READING TEXT:
====
I Samuel 17:45-50a




This event took place at the valley of Elah.

The Israeli army was on one side of the valley.



And the Philistine army was on the other side.

The Israeli army wouldn’t attack because it had inferior weapons.



And the Philistine army wouldn’t attack because it outnumbered.

Neither side would fight.



And neither side would run.

It was a standoff.



One of the Philistines was a giant named Goliath.

He was a lot bigger than Shaquille O’Neal.



He would make Shaq look like a dwarf.

He was more than nine feet tall.



He wore a bronze helmet on his head;

Bronze leggings on his legs;


And scale armor that weighed about one hundred and twenty-five pounds to cover

his chest and stomach.

He carried a spear with a head that weighed almost twenty-five pounds.



He had a shield bearer to walk in front of him with a large shield.

Goliath went down into the valley twice a day for forty days.



He was strong and cocky.

He flaunted his size and strength.



He challenged the Jews to send out a champion to fight him.

He said, “We can end this standoff.”



“If I defeat your champion, we will declare that the Philistine army is the winner.”

“And the Jews will serve the Philistines.”



“But if your champion defeats me, we will declare that the Jewish army is the          


“And the Philistines will serve the Jews.”



He was saying, “The death of just one person can settle this war.”

This scared the living daylights out of the Jews.



They didn’t think anyone could defeat Goliath.

Then, along came a boy named David.



He would eventually become one of the greatest men in the Bible.

God called him a man after my own heart.


One of his descendants would be called Jesus.

And Jesus would be called a Son of David.



David went to the battlefield to take supplies to his brothers.

He heard Goliath’s challenge.



He heard Goliath cursing God and Israel.

David was a lot smaller than Goliath.



He was not even a man.

Most authorities believe he was about seventeen years old.



But David was appalled that Israel’s army would put up with this;

Appalled that Israel’s army had so little faith.



He asked what right does Goliath have to blaspheme God?

What right does Goliath have to terrorize Israel’s army?



What will be done for the one who defeats Goliath?

He was told that King Saul would give anyone who defeated Goliath great wealth,   

permission to marry the king’s daughter, and freedom from taxation for his family.



That’s a pretty good deal:

Great riches, a princess for a wife, no taxes.



David talked about fighting Goliath.

But his oldest brother opposed it.


He said David was too young;

David was forsaking his job;



David should be taking care of his father’s sheep;

He’s never done anything important;



He has the wrong motives for fighting Goliath.
====
STATED EXERCISE A: Copy the listing below word for word, leaving out the picture.
The David and Goliath text has no connection to the listing.
====
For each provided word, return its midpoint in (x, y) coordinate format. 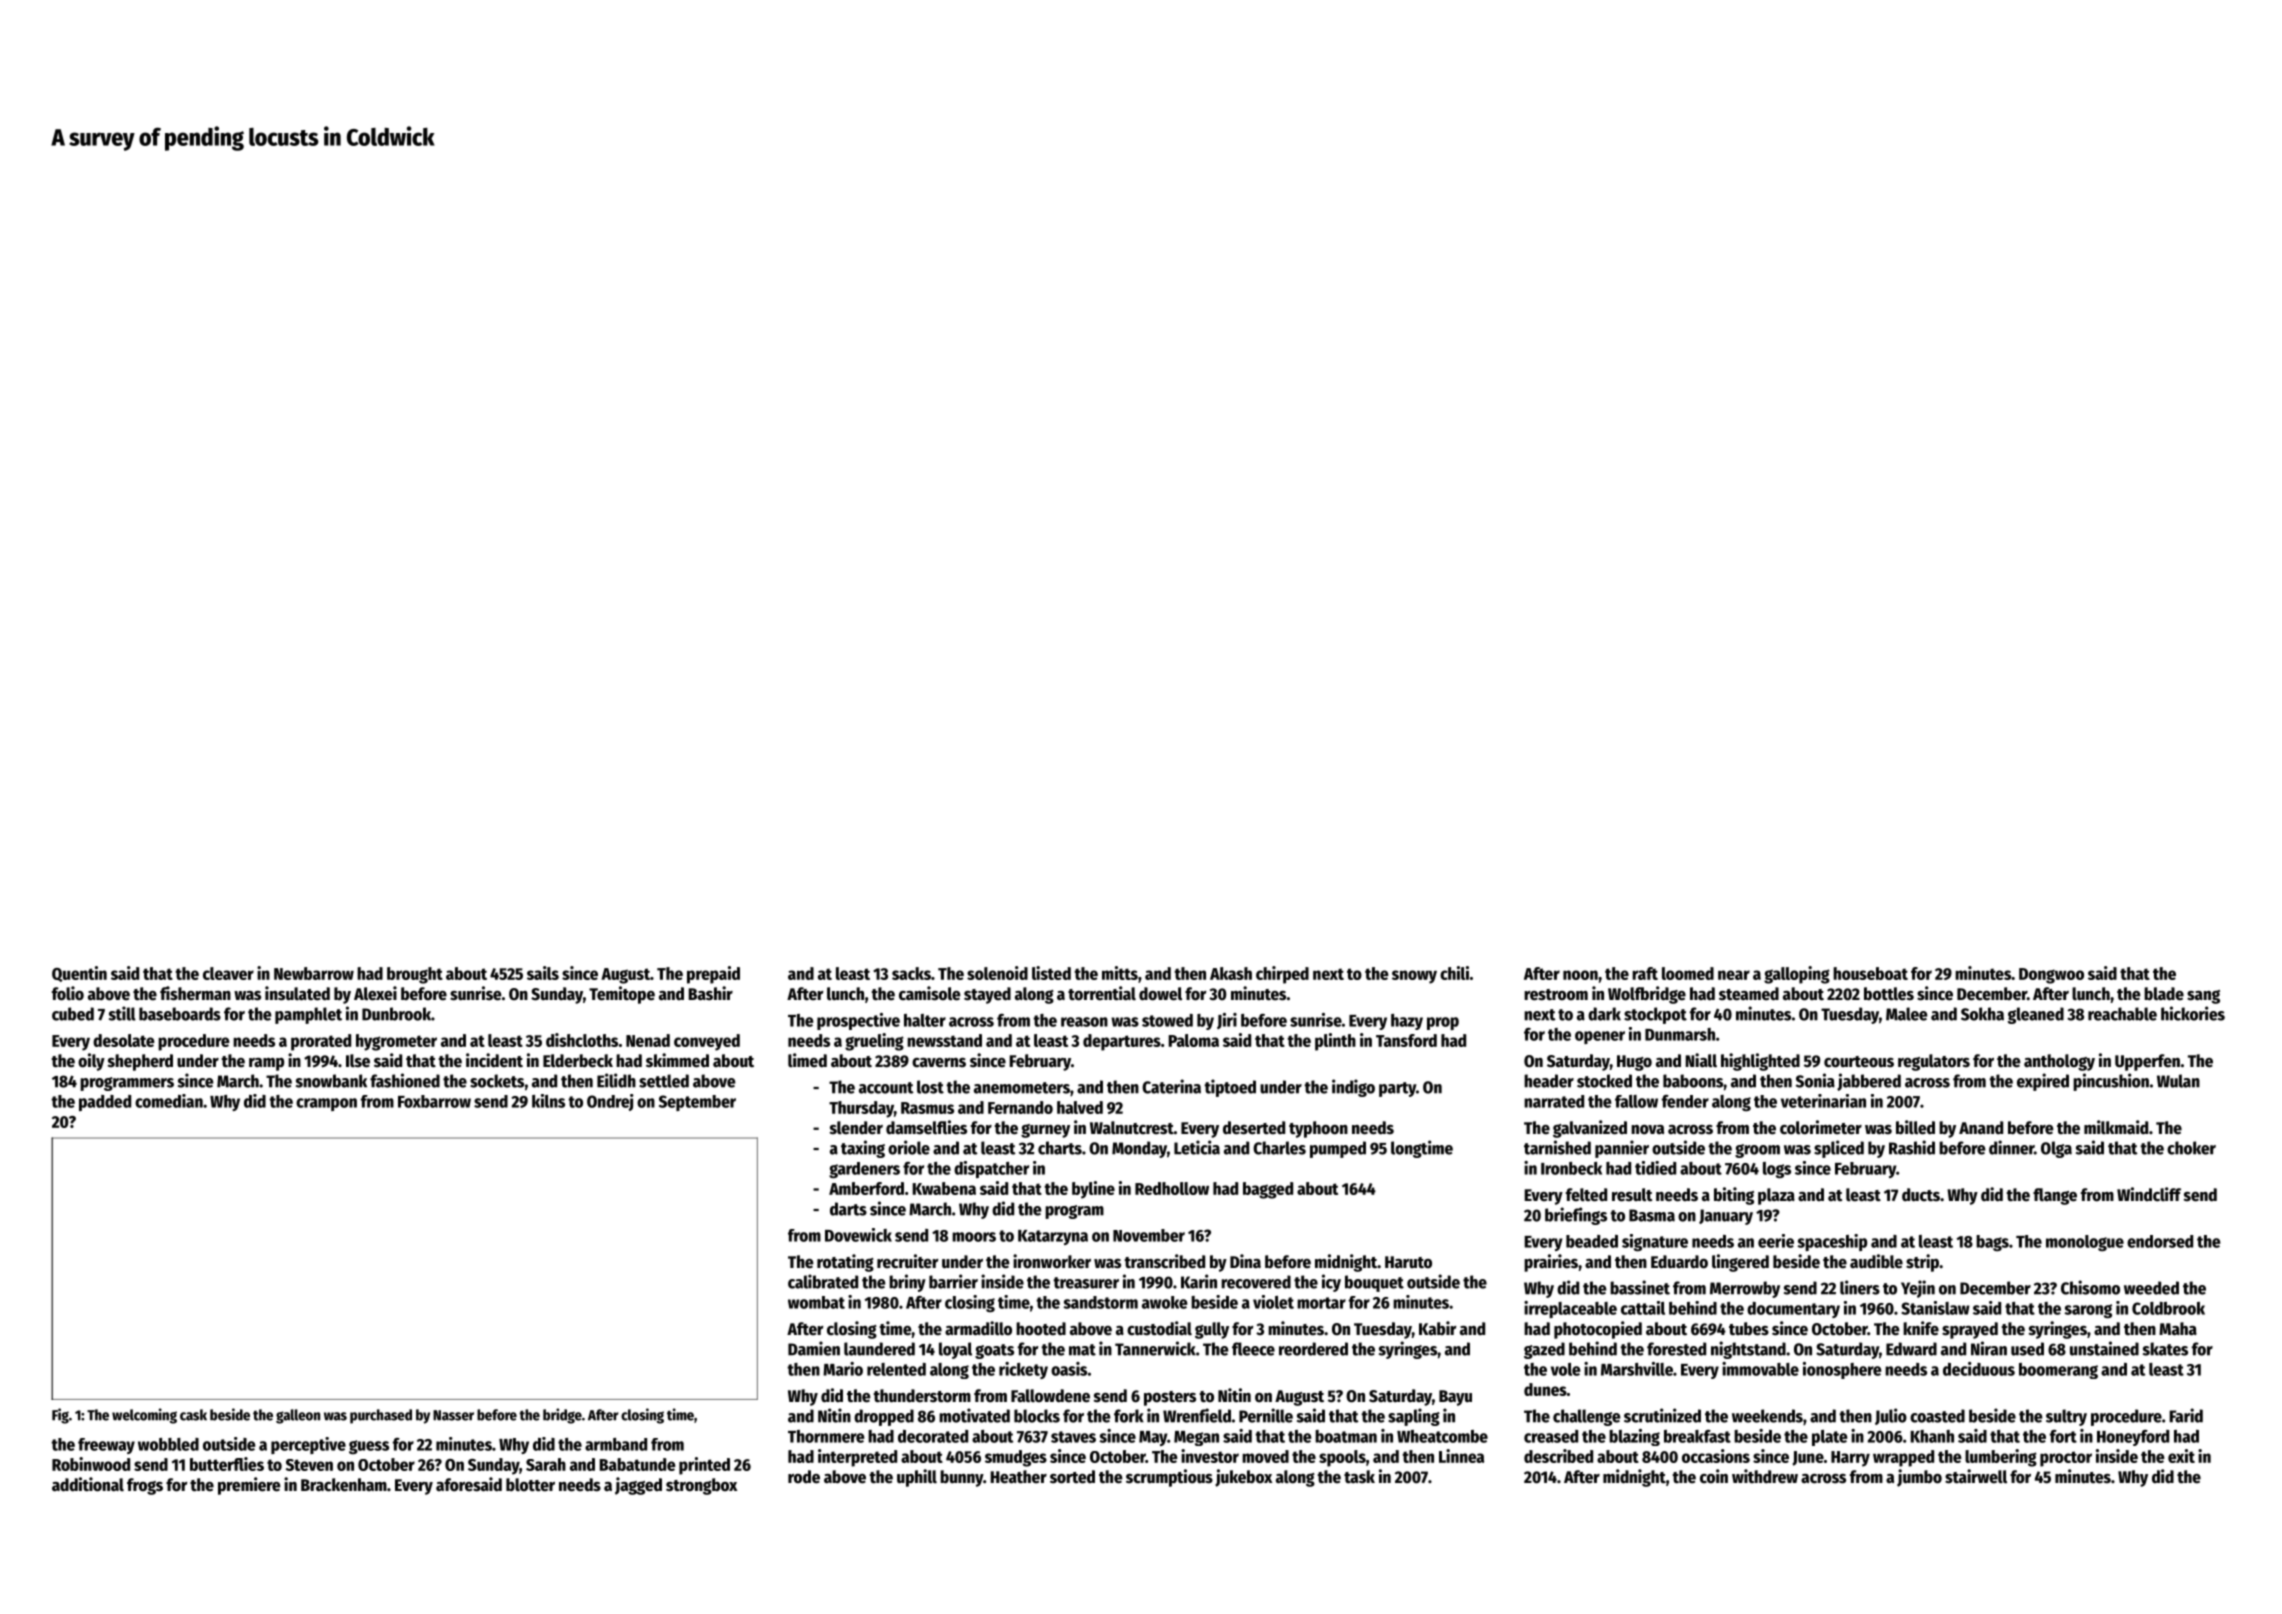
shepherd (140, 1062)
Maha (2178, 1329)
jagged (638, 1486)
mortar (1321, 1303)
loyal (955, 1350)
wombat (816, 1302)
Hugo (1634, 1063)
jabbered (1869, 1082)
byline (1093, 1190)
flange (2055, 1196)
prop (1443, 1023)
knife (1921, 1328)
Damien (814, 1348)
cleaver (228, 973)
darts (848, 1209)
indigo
====
STATED EXERCISE B: How tall does the David and Goliath text say Goliath was?

RIGHT ANSWER A:
For each provided word, return its midpoint in (x, y) coordinate format. 
shepherd (140, 1062)
Maha (2178, 1329)
jagged (638, 1486)
mortar (1321, 1303)
loyal (955, 1350)
wombat (816, 1302)
Hugo (1634, 1063)
jabbered (1869, 1082)
byline (1093, 1190)
flange (2055, 1196)
prop (1443, 1023)
knife (1921, 1328)
Damien (814, 1348)
cleaver (228, 973)
darts (848, 1209)
indigo

RIGHT ANSWER B: More than nine feet tall.